Les universités en particulier devraient offrir un espace où les étudiants et les intellectuels venus de Chine puissent être informés et critiquer le gouvernement chinois sans craindre d’être surveillés ou dénoncés. Et elles ne devraient jamais tolérer que Pékin limite la liberté académique de leurs étudiants ou de leurs chercheurs.
Au-delà d’émettre des déclarations, les gouvernements engagés en faveur des droits humains devraient redoubler leurs efforts de sensibilisation inter-régionaux en vue de présenter un projet de résolution au Conseil des droits de l’homme de l’ONU créant une mission d’information afin que le monde puisse savoir ce qu’il se passe au Xinjiang. Ces États devraient également imposer l’ouverture d’une discussion sur le Xinjiang au Conseil de sécurité de l’ONU, afin que les responsables chinois comprennent qu’ils devront répondre de leurs actes.
Plus fondamentalement, les États membres et les hauts responsables de l’ONU devraient défendre les Nations Unies en tant que voix indépendante sur les droits humains.
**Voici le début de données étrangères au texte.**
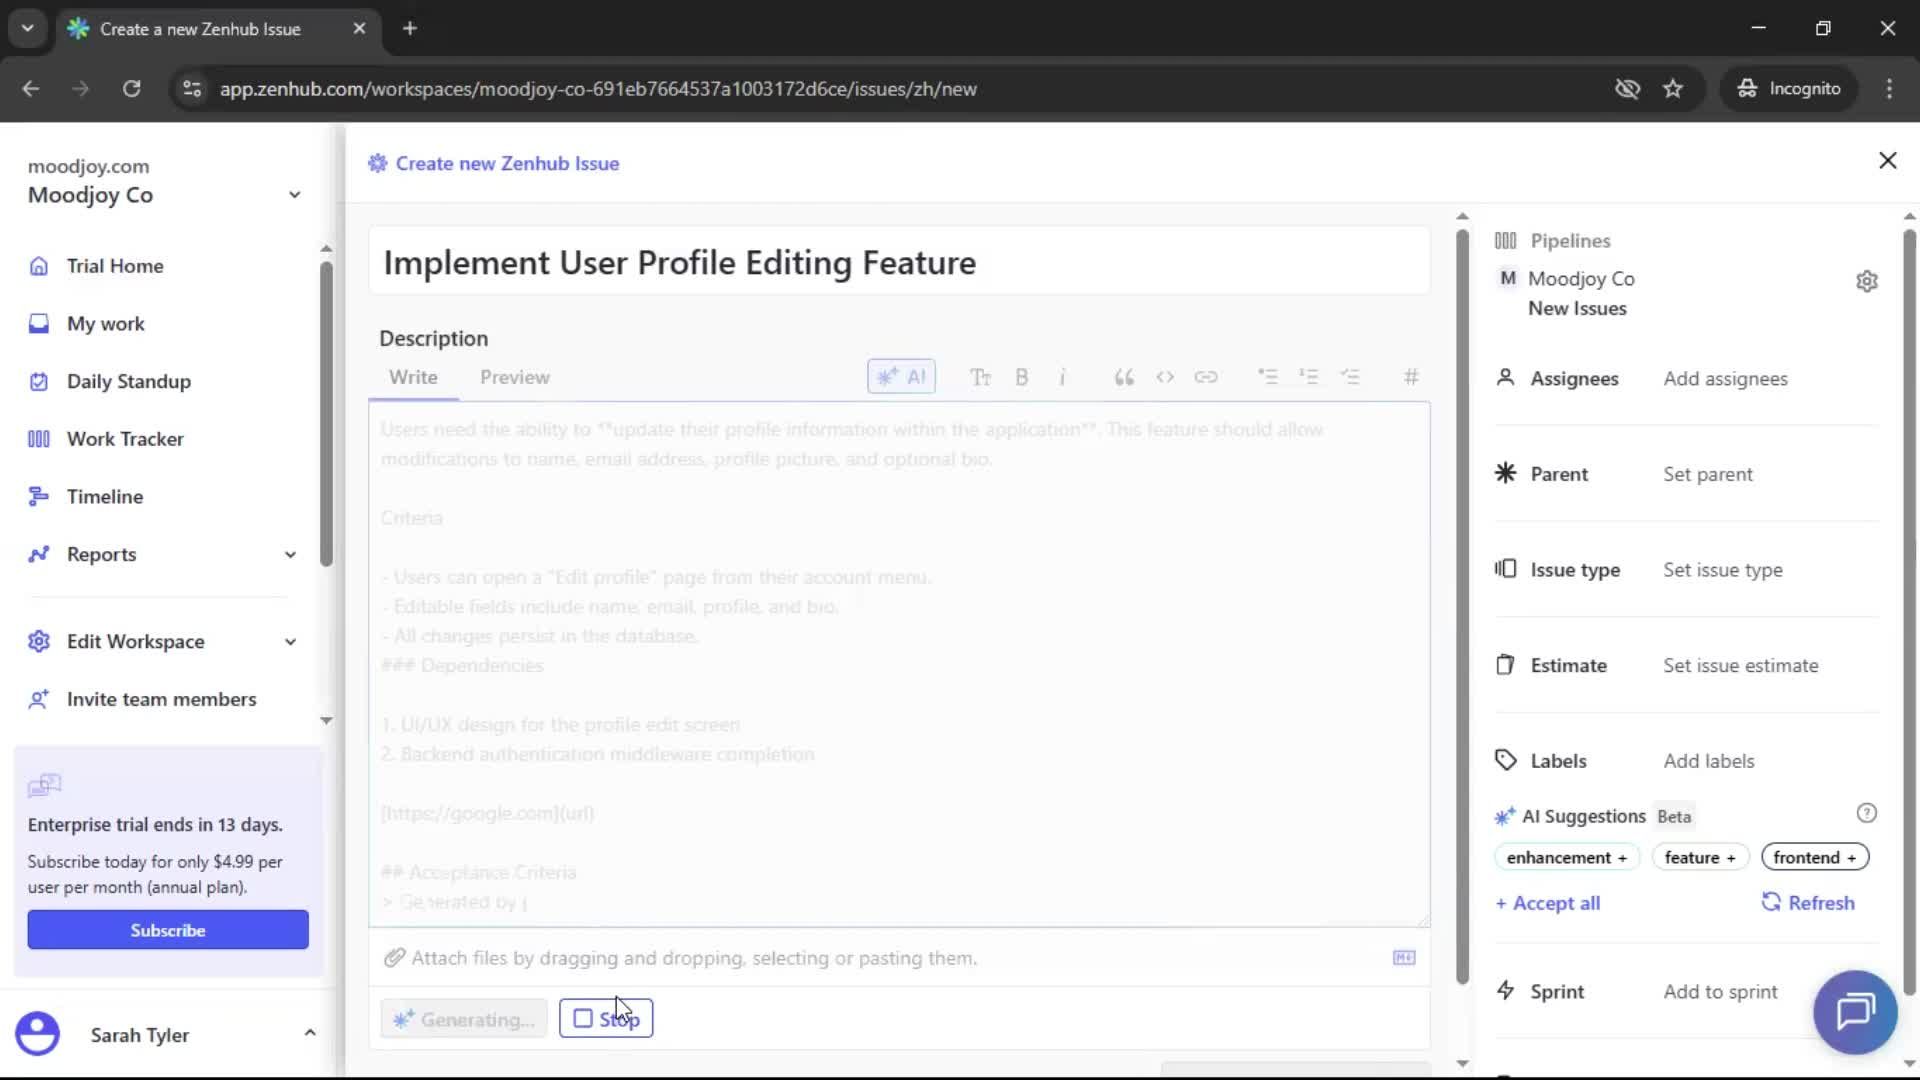This screenshot has width=1920, height=1080.
Task: Insert a numbered list
Action: [1309, 377]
Par exemple, jusqu’à la création d’une mission d’information de l’ONU, il est crucial que la Haute-Commissaire de l’ONU aux droits de l’homme et les experts du Conseil des droits de l’homme puissent informer sur la situation. Si la Chine réussit à rendre l’ONU impuissante sur les droits humains, tout le monde en souffrira.
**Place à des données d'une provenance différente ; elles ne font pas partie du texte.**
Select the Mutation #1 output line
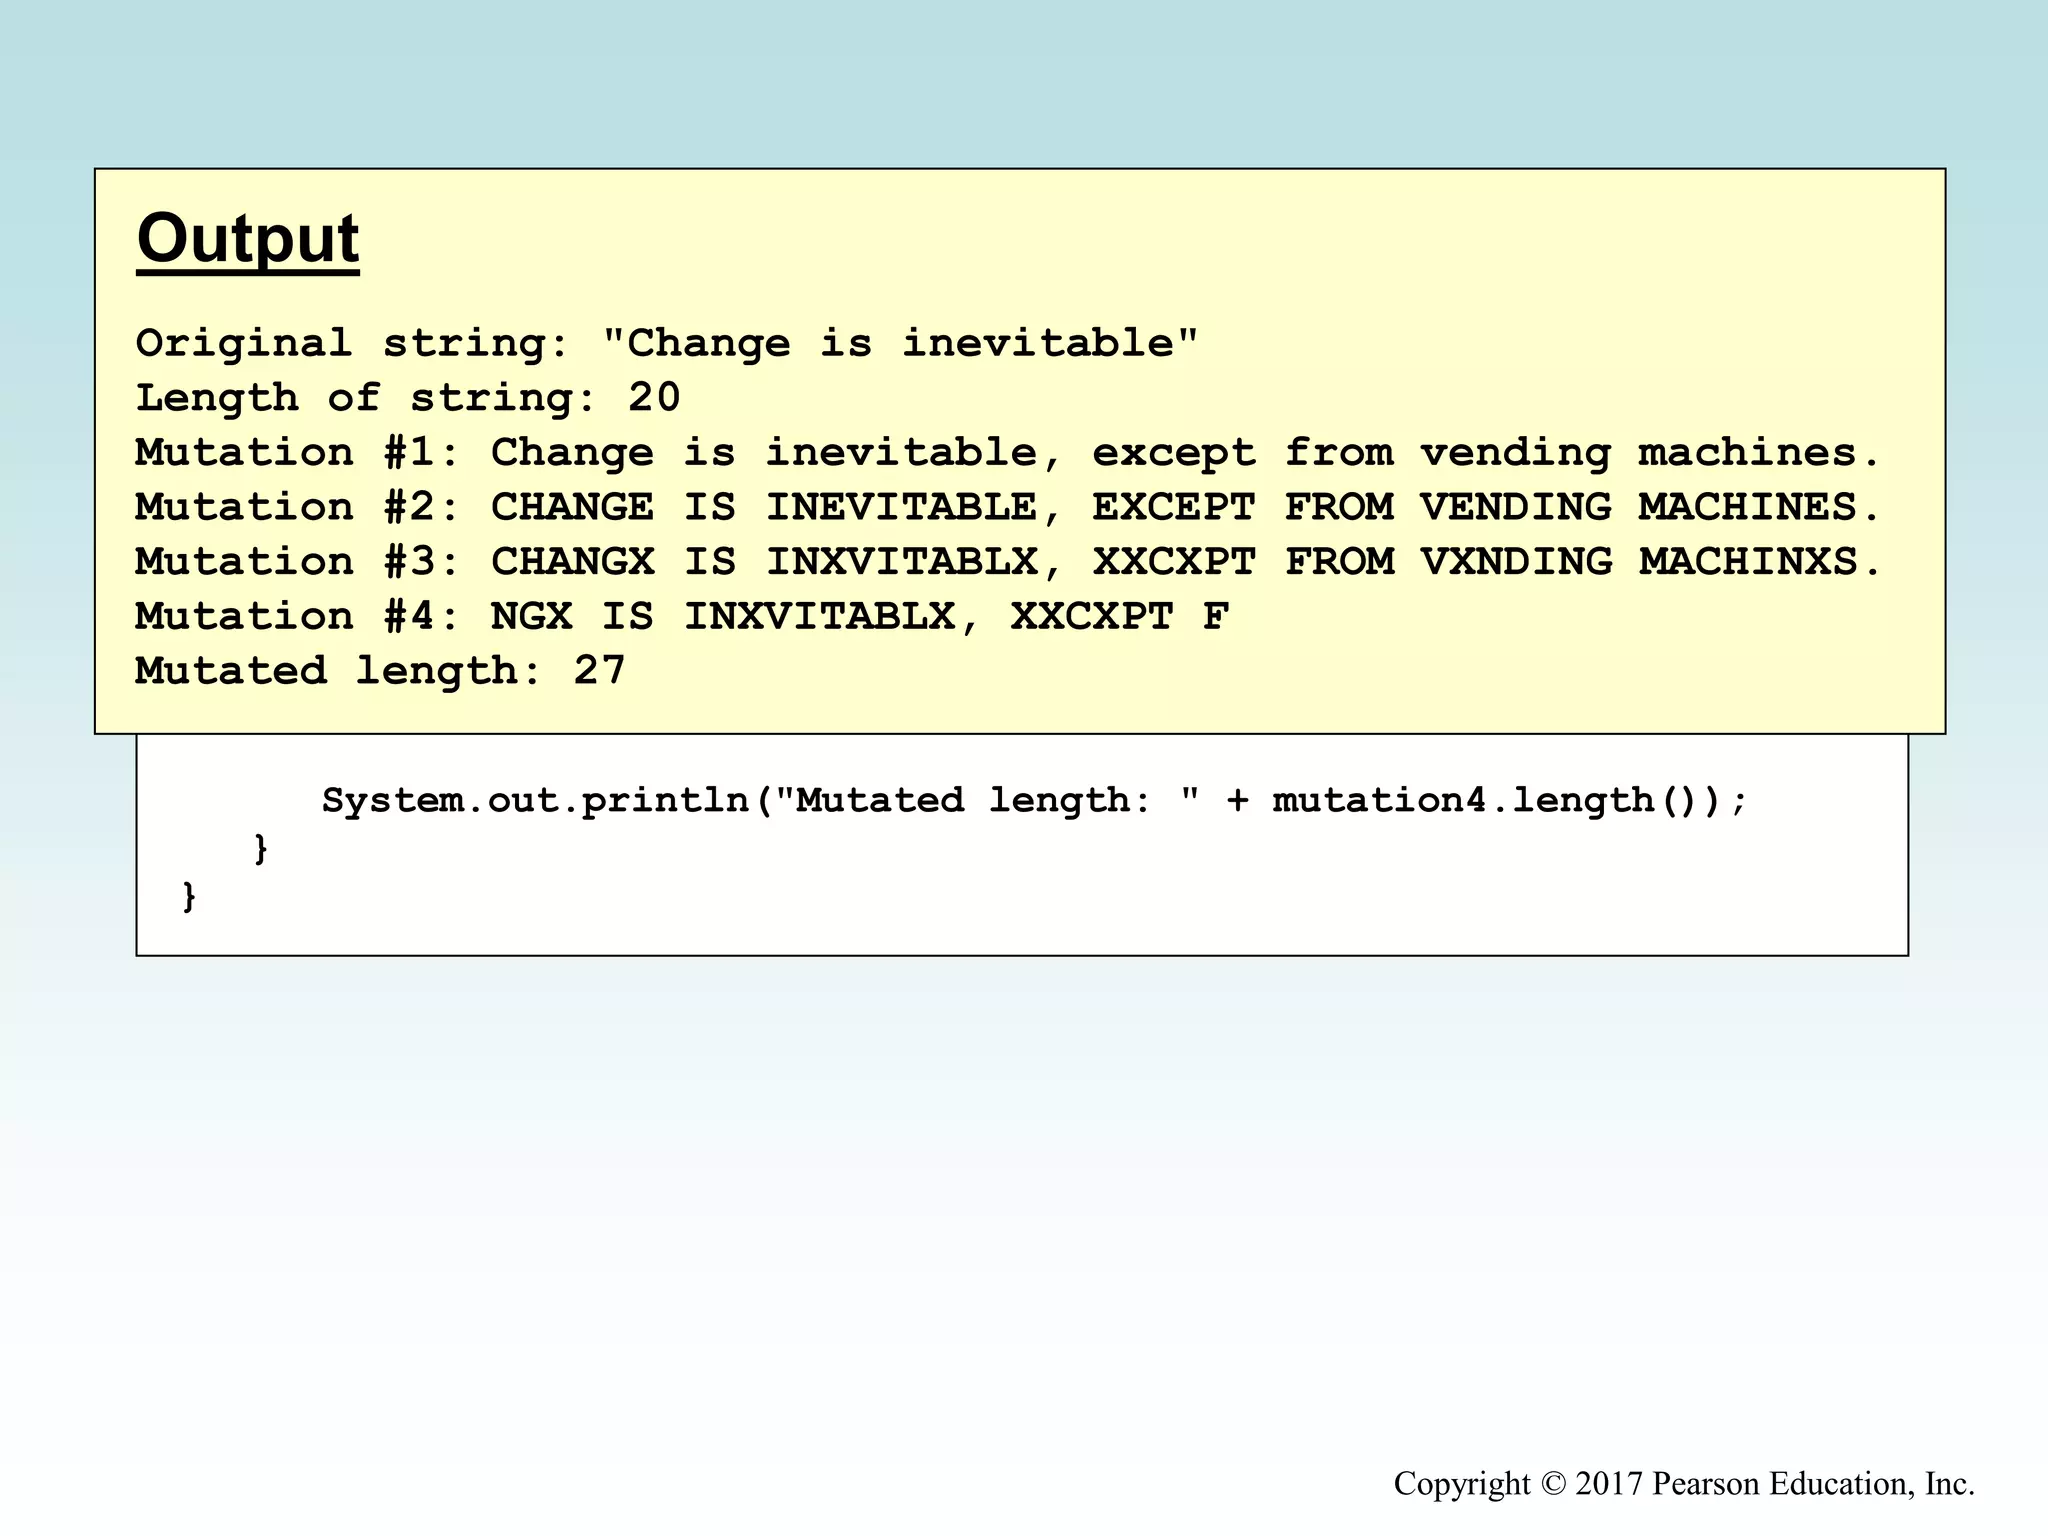The image size is (2048, 1536). pos(1008,453)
Les gouvernements engagés en faveur des droits humains devraient aussi cesser de traiter la Chine comme un partenaire respectable. Le déroulement du tapis rouge devant les responsables chinois en visite devrait dépendre de réels progrès en matière de droits. Toute visite d’État devrait s’accompagner d’une demande publique que la Chine donne un accès indépendant au Xinjiang à des enquêteurs de l’ONU. Le monde devrait faire sentir aux responsables chinois qu’ils n’obtiendront jamais la respectabilité qu’ils désirent, tant qu’ils persécuteront leur population.
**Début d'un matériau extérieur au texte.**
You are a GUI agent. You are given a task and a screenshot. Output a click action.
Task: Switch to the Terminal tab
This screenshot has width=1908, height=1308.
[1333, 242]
À un niveau plus précis, les responsables chinois directement impliqués dans la détention massive de Ouïghours devraient devenir persona non grata. Leurs comptes en banque à l’étranger devraient être gelés. Ils devraient craindre d’être poursuivis en justice pour leurs crimes. Et les entreprises chinoises construisant et aidant à gérer les camps de détention au Xinjiang, exploitant le travail des prisonniers ou fournissant l’infrastructure de surveillance et l’exploitation des méga-données, devraient être dénoncées et soumise à des pressions pour qu’elle cesse.
Enfin, le monde devrait reconnaître que la rhétorique pompeuse de Xi Jinping sur la création d’une « communauté d’avenir partagé pour l’humanité » est en réalité une menace – une vision des droits dans le monde tels que définis et tolérés par Pékin. Il est temps de réaliser que le gouvernement chinois cherche à désavouer et à remodeler un système international de défense des droits humains fondé sur la conviction que la dignité de chaque personne mérite le respect et que quels que soient leurs intérêts en jeu, des limites existent à ce que les États peuvent faire subir à leurs peuples.
À moins que nous ne voulions revenir à une époque à laquelle les individus n’étaient que des pions pouvant être manipulés ou jetés selon les caprices de leurs suzerains, les attaques du gouvernement chinois contre le système international de défense des droits humains doivent être contrées. Il est temps de réagir. Des décennies de progrès en matière de droits humains sont en jeu.